Dino Babers’ Syracuse program broke out in a big way last season, winning 10 games after winning eight combined the two years prior. The Orange had experienced players in some key places, they had an elite special teams unit to help them in the margins, and they were a little lucky, too.
The challenge after a season like that one is that you’ve established a new long-term baseline on the plus side of .500—not always a simple thing to do. Certainly not a straightforward task when you don’t recruit at a high level, and Syracuse doesn’t.
The Orange’s start to 2019 has been a mixed bag, what with that surprising 62-20 loss to Maryland on the ledger. That aside, the Orange have basically done exactly what has been expected of them: they beat Liberty, Western Michigan, and Holy Cross, and they lost to Clemson.
But only that Maryland result potentially offers any insight into the quality of this Syracuse team.
Just like NC State, Syracuse is having trouble replacing the talent that graduated after 2018. Quarterback Eric Dungey’s graduation is notable, though probably the most significant losses were up front, as John Cassillo outlined in our Q&A. The Orange lost multiple starters at offensive line, which has made running the ball a bigger challenge—it also doesn’t help that Tommy DeVito isn’t at all the threat to run with the ball that Dungey was.
DeVito has been comparable to Dungey in the passing game but the team’s struggling ground game has Syracuse averaging a modest 5.2 yards per play overall. That’s down from 5.7 in 2018.
Syracuse comes into Thursday averaging only 3.4 yards per carry, and it has been held well below 100 yards rushing by both of the power-conference opponents it has faced. The situation this year would be ideal for a quarterback who can improvise and provide a jolt here and there with some scrambles out of the pocket. Dungey was that guy; DeVito is not. So the Orange will just have to improve on the ground the old fashioned way: by improving as a run blocking team. I don’t know how much better they’re capable of playing, though.
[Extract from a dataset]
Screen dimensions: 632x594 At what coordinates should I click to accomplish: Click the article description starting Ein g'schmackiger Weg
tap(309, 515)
On the defensive side, playing a disruptive brand of football remains critical to Syracuse’s success. The Orange defense wasn’t especially noteworthy on a down-to-down basis in 2018, as it allowed 5.8 yards per play. But that defense also racked up 96 tackles for loss (20th nationally) and 31 takeaways (3rd). That painted over some cracks.
They are again doing well in both of those categories while again giving up 5.8 yards per play on the average, good for 82nd nationally.
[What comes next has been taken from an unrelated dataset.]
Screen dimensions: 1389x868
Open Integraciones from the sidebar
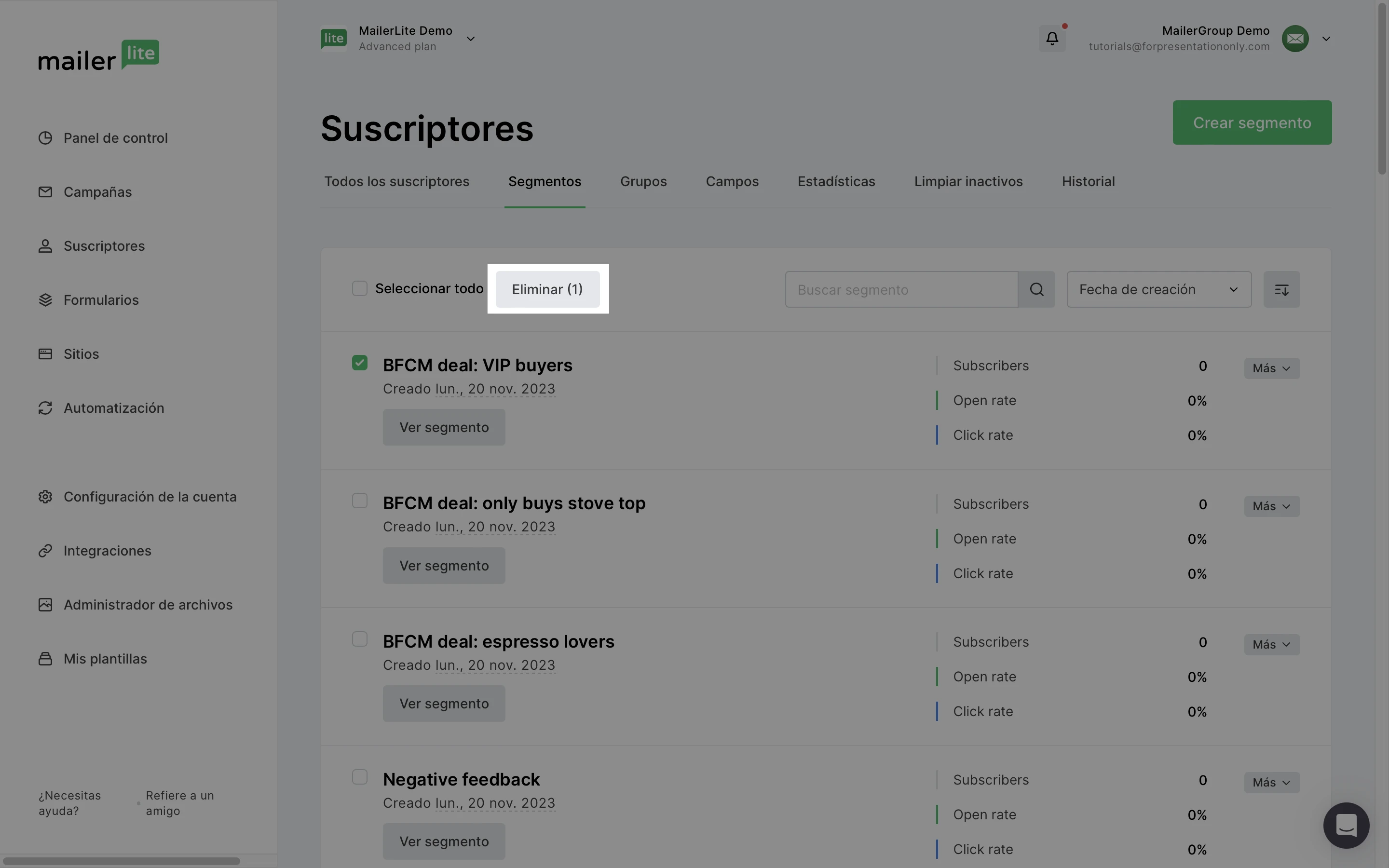click(x=107, y=551)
Syracuse was able to work around the defense’s problems last year in part because the offense averaged 40 points per game, in part because of a big positive turnover margin, and in part because it played some of the best special teams in the country.
The Orange returned their place kicker and punter, so they don’t have to worry about that area, and I mean we can joke about this stuff, but there is a solid advantage to be had from being great in the kicking game. Field position matters because yardage is points: the expected point value of a drive that begins at your own 20 is a lot different than the point value of a drive that begins at midfield.
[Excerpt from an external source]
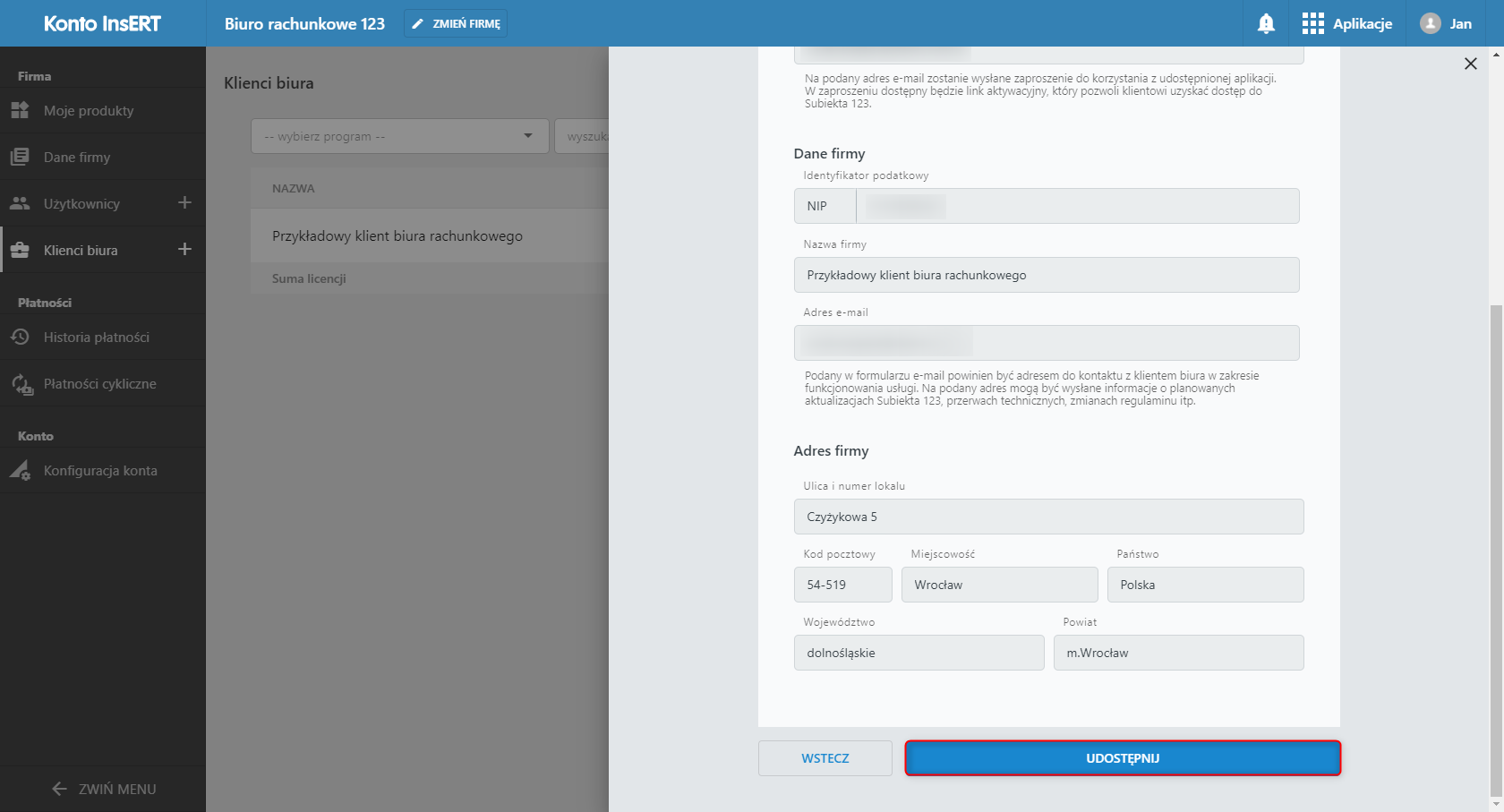Add new Klienci biura with plus icon
This screenshot has height=812, width=1504.
pyautogui.click(x=184, y=250)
Syracuse did a good job of boosting its odds last season by winning the field position battle consistently. And also making 30 of 34 field goal attempts.
But it seems clear at this point that this offense is not going to be able to bail the team out to the extent it did in 2018: the Orange are averaging a hair under 29 points per game, even with the cupcake portion of the schedule factored in.
I mentioned also that the Orange benefited from good luck last season, which is where turnover margin comes in. They were fifth in the country at +13 in 2018. That was hugely beneficial, obviously, but there is no predictive value year-over-year in turnover margin, so what props you up one year can be a debilitating force the next.
They’re sitting at +1 this year, but even that is pretty fortunate given that they’re averaging more than two giveaways per game. Syracuse is one of 39 FBS teams to commit 10 turnovers or more in 2019 and 35 of ‘em have a negative turnover margin. If the offense can’t clean up the mistakes, can the defense continue to match pace? I don’t love those odds. However this plays out, it’s probably going to have a significant impact on the Cuse’s final win total.
There’s never any telling how the whims of the turnover gods will affect a single game, so the best we can do is ballpark it based on what we do know.
NC State’s defense has been good against the run and is definitely capable of shutting down Syracuse’s lackluster rushing attack. The Orange have the better passing game but DeVito is more mistake-prone than Dungey was, and if they have to rely on DeVito a lot, that may end up hurting.
The Wolfpack can definitely run the ball on this defense, but this is a worrisome time to be shuffling the line around, considering the disruptive nature of the Orange front four. Both defensive lines have been good at creating pressure so perhaps the more successful of the two makes the difference in the end.
The potential for calamity lies everywhere! That’s not a bad team slogan, actually.